WATCH: Virgin Galactic spacecraft makes second powered test flight
Virgin Galactic says that brings the company closer to its goal of being able to fly its spacecraft more frequently than has been typical for human spaceflight. This third rocket-powered test brings the prospect of space tourism ever closer to reality. With many companies vying to establish dominance in what could likely be a very lucrative industry, the news of this latest test flight brings space tourism ever closer.
The two companies leading the pack in the pursuit of space tourism say they are just months away from their first out-of-this-world passenger flights - though neither has set a firm date.
Virgin Galactic, founded by British billionaire Richard Branson, and Blue Origin, by Amazon creator Jeff Bezos, are racing to be the first to finish their tests - with both companies using radically different technology.
SEE: You can almost start buying tickets for Blue Origin's 41-minute space trips
Neither Virgin nor Blue Origin's passengers will find themselves orbiting the Earth: instead, their weightless experience will last just minutes. It's an offering far different from the first space tourists, who paid tens of millions of dollars to travel to the International Space Station (ISS) in the 2000s.
The goal is to approach or pass through the imaginary line marking where space begins - either the Karman line, at 100 kilometres, or the 50-mile boundary recognised by the US Air Force.

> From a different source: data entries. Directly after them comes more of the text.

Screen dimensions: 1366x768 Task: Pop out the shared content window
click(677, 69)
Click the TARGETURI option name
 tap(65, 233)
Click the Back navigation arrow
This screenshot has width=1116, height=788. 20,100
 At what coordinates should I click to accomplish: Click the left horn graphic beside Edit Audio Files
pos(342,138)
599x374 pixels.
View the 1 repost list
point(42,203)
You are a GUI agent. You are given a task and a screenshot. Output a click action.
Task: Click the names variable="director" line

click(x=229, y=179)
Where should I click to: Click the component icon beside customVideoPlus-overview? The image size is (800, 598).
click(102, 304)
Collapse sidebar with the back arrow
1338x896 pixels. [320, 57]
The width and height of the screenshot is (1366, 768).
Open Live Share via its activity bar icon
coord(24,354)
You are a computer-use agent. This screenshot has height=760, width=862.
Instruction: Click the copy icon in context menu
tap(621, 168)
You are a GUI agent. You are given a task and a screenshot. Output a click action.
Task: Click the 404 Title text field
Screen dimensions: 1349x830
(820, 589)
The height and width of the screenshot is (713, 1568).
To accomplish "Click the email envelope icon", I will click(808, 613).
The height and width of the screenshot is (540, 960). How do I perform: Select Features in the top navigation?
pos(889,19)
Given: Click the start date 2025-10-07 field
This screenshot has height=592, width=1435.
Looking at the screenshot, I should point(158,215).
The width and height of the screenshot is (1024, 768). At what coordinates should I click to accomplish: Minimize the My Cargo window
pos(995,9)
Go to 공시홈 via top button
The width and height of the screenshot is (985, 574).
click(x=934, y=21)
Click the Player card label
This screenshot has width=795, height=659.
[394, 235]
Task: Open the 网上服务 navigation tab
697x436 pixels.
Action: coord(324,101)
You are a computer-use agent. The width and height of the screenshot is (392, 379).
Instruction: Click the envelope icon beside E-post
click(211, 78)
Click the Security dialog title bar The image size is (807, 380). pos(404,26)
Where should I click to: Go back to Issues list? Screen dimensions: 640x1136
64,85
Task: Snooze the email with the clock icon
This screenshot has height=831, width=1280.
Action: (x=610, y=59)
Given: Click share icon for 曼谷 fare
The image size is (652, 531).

At this altitude, the sky looks dark and the curvature of the earth can be seen clearly.
With Virgin Galactic, six passengers and two pilots are boarded onto SpaceShipTwo VSS Unity, which resembles a private jet.
The VSS Unity will be attached to a carrier spacecraft - the WhiteKnightTwo - from which it will then detach at around 15 000 metres. Once released, the spaceship will fire up its rocket, and head for the sky.
Then, the passengers will float in zero-gravity for several minutes, before coming back to Earth.
Blue Origin, meanwhile, has developed a system closer to the traditional rocket: the New Shepard.
On this journey, six passengers take their place in a "capsule" fixed to the top of a 60-foot-long rocket. After launching, it detaches and continues its trajectory several miles toward the sky. During an 29 April test, the capsule made it 106.2 kilometres.
After a few minutes of weightlessness, during which passengers can take in the view through large windows, the capsule gradually falls back to earth with three large parachutes and retrorockets used to slow the spacecraft.
SEE: 3, 2, 1, liftoff! First space tourist flights could come in 2019
If the journey isn't long enough for you then perhaps you should consider saving up to book a space in space technology start-up Orion Span's Aurora Station. The 12-day journey will come with a hefty price tag - as the cost per person is estimated to be $9.5m (about R125,12m at R13.17/$). Keen travellers are able to put down a $80k deposit to secure an exclusive spot on the waitlist. The luxury hotel is expected to orbit Earth every 90 minutes, which means travellers will experience an average of 16 sunrises and sunsets within a 24-hour period.